Your answer should be only the lines below from the one with "For every named" to the one with "Cookie-Richtlinie (106, 1622)", repeated exactly, ends included.

**** STUDY MATERIAL ****

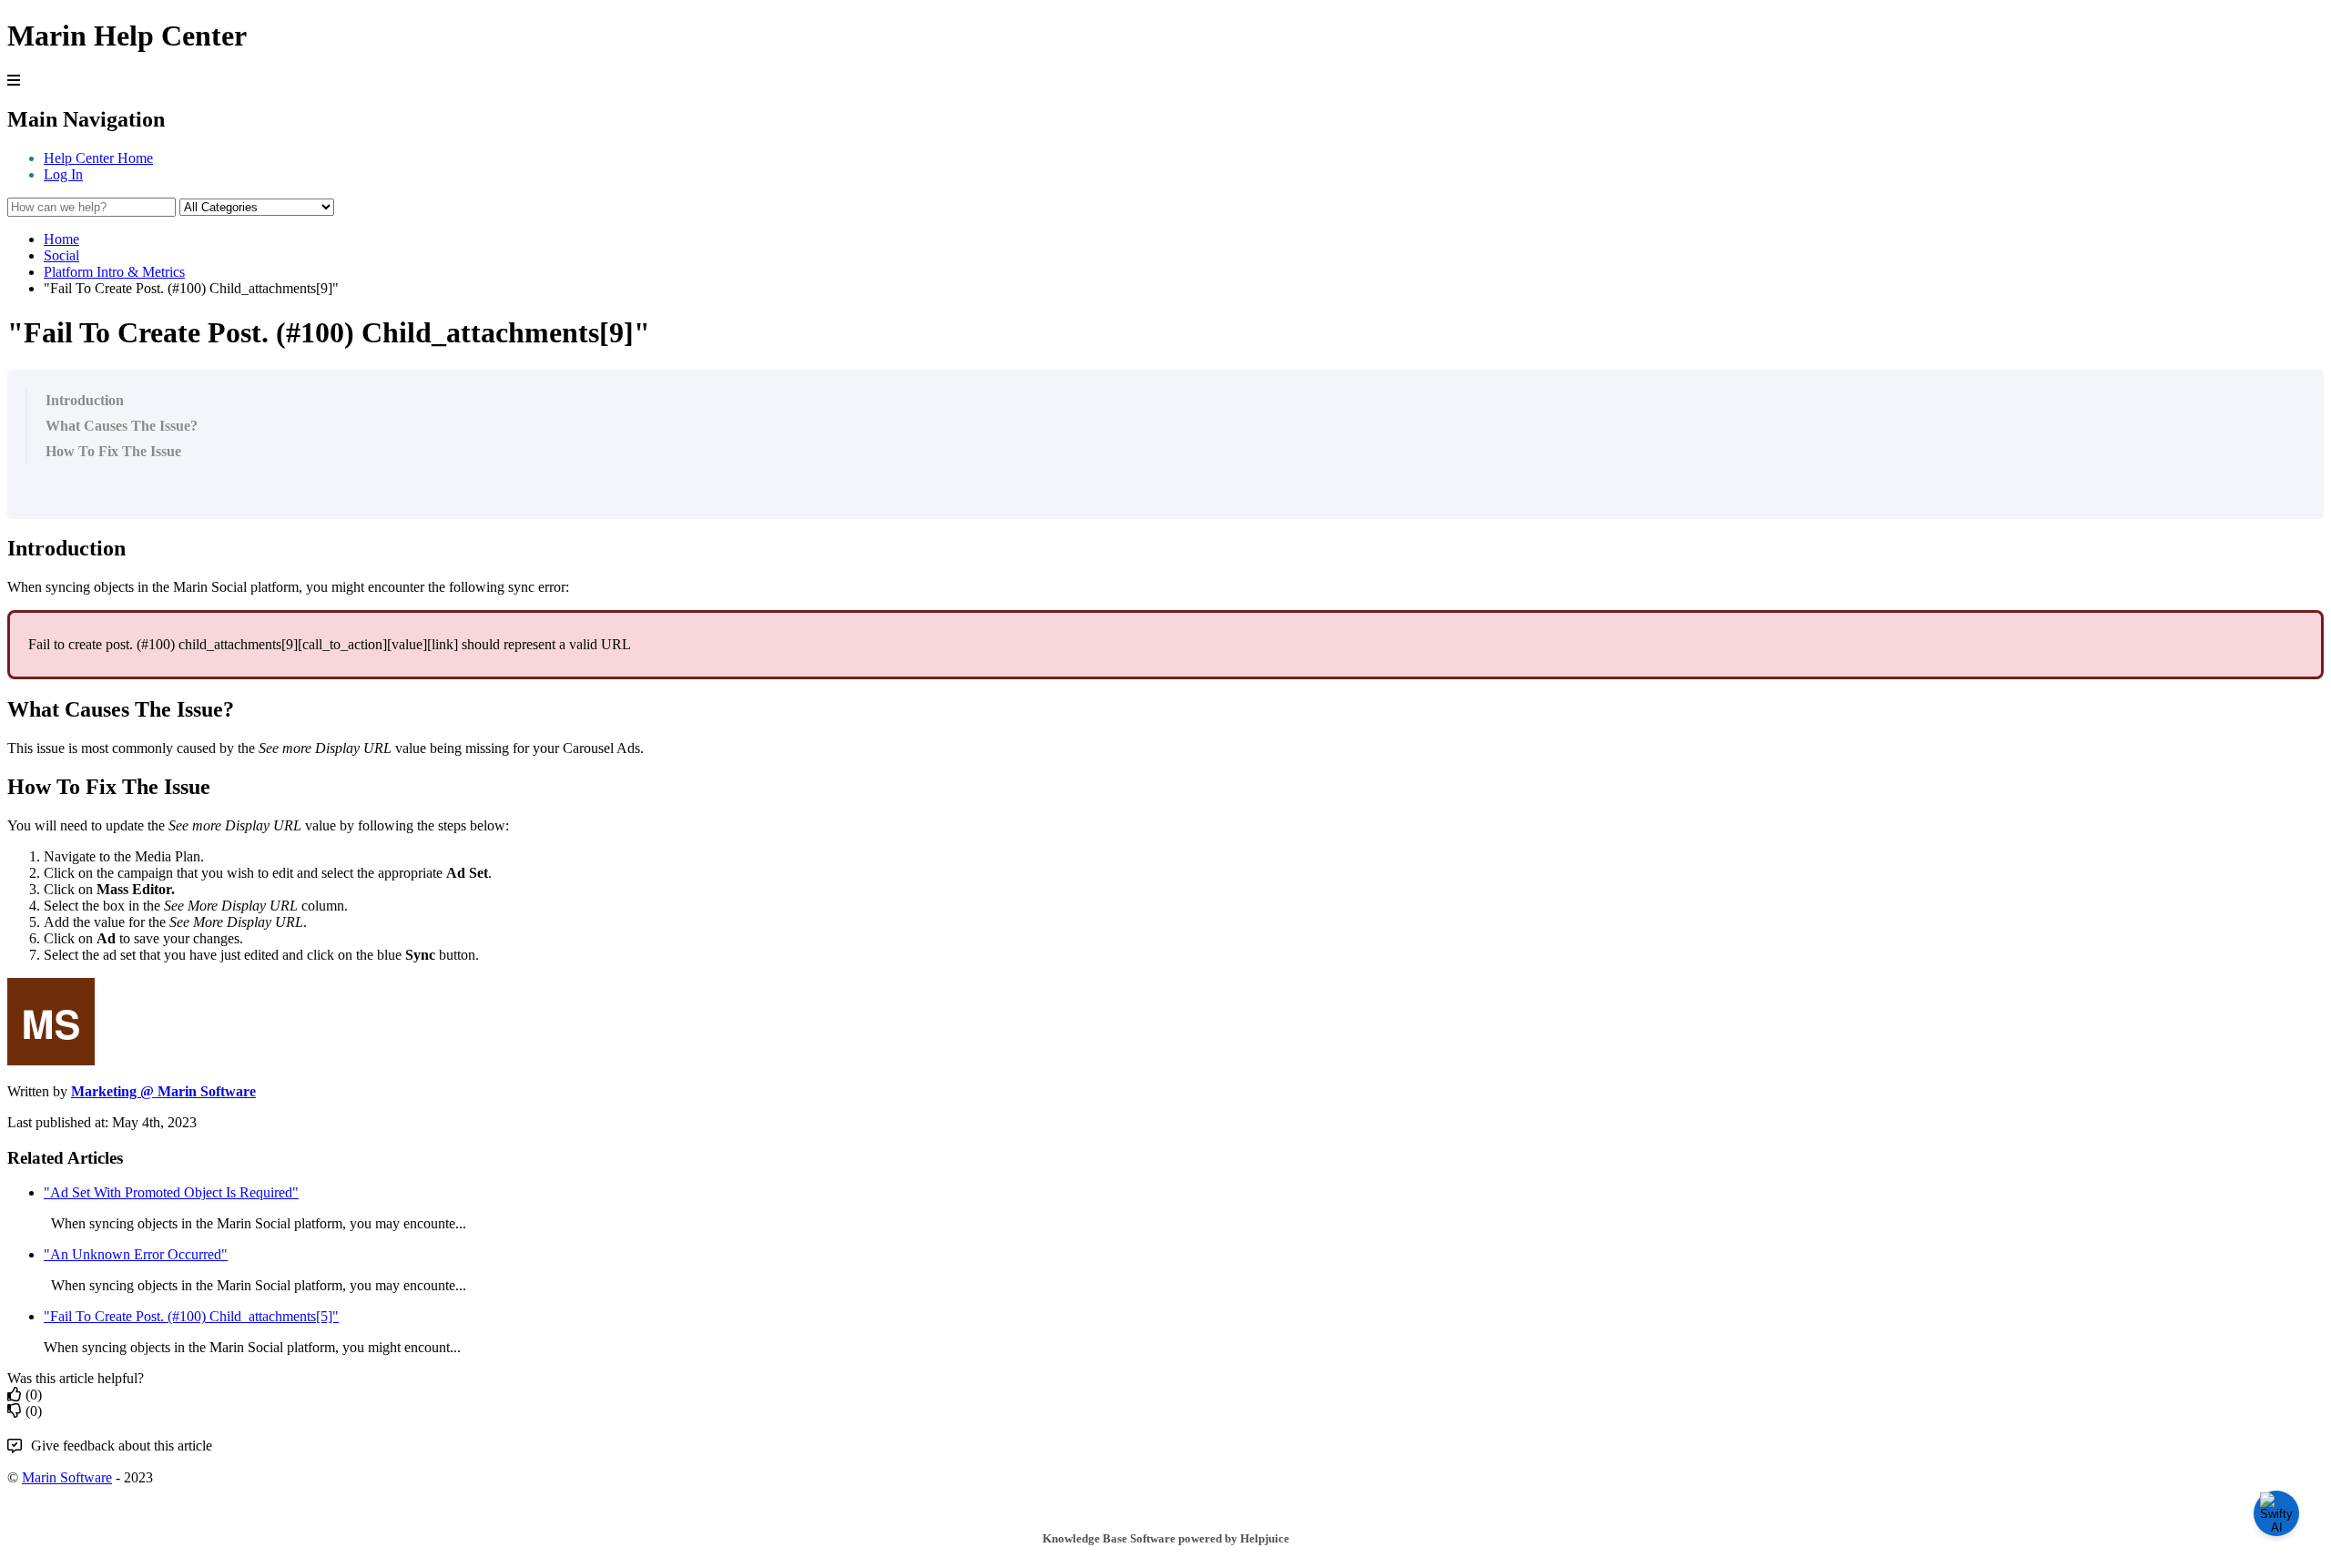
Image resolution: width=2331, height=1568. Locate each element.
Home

****
**** STUDY MATERIAL ****

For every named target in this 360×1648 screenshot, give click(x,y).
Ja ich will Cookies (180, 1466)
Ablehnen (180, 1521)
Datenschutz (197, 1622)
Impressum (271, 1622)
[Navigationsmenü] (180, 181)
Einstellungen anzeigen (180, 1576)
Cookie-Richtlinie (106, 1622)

****

▸ **EXERCISE OUTPUT**
For every named target in this 360×1648 screenshot, give click(x,y).
Ja ich will Cookies (180, 1466)
Ablehnen (180, 1521)
Datenschutz (197, 1622)
Impressum (271, 1622)
[Navigationsmenü] (180, 181)
Einstellungen anzeigen (180, 1576)
Cookie-Richtlinie (106, 1622)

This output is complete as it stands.